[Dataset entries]

************

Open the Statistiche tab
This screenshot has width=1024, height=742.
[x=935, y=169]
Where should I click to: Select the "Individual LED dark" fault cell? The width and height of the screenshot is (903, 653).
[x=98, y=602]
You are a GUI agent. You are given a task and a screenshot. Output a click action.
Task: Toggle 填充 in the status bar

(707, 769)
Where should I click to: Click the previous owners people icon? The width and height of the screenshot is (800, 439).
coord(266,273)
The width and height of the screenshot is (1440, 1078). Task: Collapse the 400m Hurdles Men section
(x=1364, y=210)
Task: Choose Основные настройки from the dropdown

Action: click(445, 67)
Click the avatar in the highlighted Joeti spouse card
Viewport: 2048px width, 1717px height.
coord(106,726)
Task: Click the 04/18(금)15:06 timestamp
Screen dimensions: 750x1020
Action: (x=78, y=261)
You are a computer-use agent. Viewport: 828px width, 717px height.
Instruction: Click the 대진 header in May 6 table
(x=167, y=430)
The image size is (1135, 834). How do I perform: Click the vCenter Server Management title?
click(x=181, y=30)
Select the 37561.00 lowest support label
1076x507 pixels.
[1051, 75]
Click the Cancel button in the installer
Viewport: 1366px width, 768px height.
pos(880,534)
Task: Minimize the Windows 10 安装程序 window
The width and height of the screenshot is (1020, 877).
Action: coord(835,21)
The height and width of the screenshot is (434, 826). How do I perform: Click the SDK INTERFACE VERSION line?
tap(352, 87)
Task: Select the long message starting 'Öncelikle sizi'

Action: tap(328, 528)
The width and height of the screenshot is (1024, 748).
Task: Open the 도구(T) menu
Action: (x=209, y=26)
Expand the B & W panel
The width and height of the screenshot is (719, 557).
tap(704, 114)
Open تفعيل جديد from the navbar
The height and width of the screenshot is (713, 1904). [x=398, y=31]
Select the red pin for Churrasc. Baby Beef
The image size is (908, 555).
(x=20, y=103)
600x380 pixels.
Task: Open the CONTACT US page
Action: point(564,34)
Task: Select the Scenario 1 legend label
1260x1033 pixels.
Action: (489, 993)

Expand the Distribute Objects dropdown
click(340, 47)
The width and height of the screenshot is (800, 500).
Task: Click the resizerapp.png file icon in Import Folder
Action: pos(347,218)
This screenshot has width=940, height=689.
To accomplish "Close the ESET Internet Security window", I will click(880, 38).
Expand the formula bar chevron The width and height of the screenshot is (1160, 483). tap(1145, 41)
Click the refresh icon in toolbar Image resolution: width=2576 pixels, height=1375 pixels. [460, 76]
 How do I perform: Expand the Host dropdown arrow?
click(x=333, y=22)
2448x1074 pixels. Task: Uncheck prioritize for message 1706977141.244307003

************

If a line in the records contains the word "window", copy it.

Task: Minimize the Windows 10 安装程序 window
To accomplish "Close the ESET Internet Security window", I will click(880, 38).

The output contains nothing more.